Why Should Designers Care?

 

Designers, especially in tech, have privilege. We’ve had the privilege to make our decent tech salaries, the privilege to work remotely during an ongoing pandemic, and the privilege to effectively shape our users’ realities. We are literally designing their choice architectures in certain contexts. Our unlicensed influence as designers has been compared to that of licensed doctors and lawyers. With that amount of power comes an enormous amount of responsibility as well.

Historically, design has played a huge role in many problematic, violent, and oppressive projects. Hostile architecture, the incorporation of ugly and uncomfortable spikes to prevent people experiencing homelessness from taking refuge on public furniture, is designed by designers. Amazon’s employee gamification and surveillance tools, which track and goad workers to work harder, is designed by designers. Snapchat filters, which caught notoriety for playing into colorism and literally lightening users’ faces, is designed by designers. These examples, amongst many others, are all designed by designers.

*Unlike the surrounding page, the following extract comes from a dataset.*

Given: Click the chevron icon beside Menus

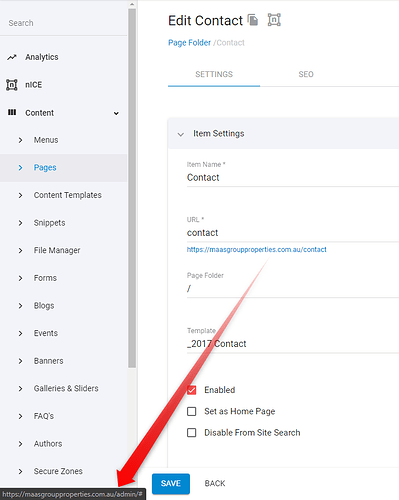Looking at the screenshot, I should coord(20,140).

Historically, design has played a huge role in many problematic, violent, and oppressive projects.

In modern, Western design, there’s a lot of discourse around how designers need to use their empathy to solve problems for others. Packaged under the “enterprisey” branding of Design Thinking, the work that designers do is championed as some sort of panacea to societal ills. Is there a problem? No fear, we’ve got sticky notes. We cannot forget that the design ethos which has proliferated in tech emerged from and perpetuates white, capitalist hegemony. The so-called empathy we muster while conducting user research is done not only to solve users’ problems, but also to feed to our bottom line. The empathy we tout as designers in this technosolutionist system often falls risk to practices that are paternalist at best and extractive at worst.

We cannot forget that the design ethos which has proliferated in tech emerged from and perpetuates white, capitalist hegemony.

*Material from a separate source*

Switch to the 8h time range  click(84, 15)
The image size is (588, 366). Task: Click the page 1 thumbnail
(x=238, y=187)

The designs we generate have seemingly merged under this hegemony, with cloning and copying rampant amongst our apps. Does LinkedIn really need a Stories section? These copycat designs and repetition of deceptive and manipulative patterns is not surprising. Under a system which promotes growth at all cost and views engagement of time and data as monetary gain, it is to be expected that our digital products converge as they all race to employ the design patterns that generate the fattest bottom line.

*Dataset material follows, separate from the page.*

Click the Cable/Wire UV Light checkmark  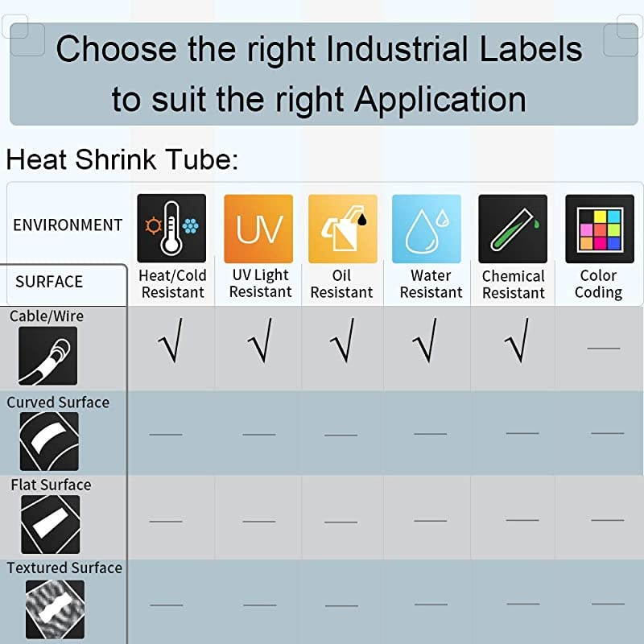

Designers have to care because our profession has a lot of debt to pay back to society. We have to care because if we truly got into the field to solve problems, then we need to critically analyze our own shortcomings and see how we might fix them. We have to care because if we are occupying such a position of privilege and power, it would be a shame to not leverage it for making our society more antiracist, abolitionist, sustainable, and compassionate.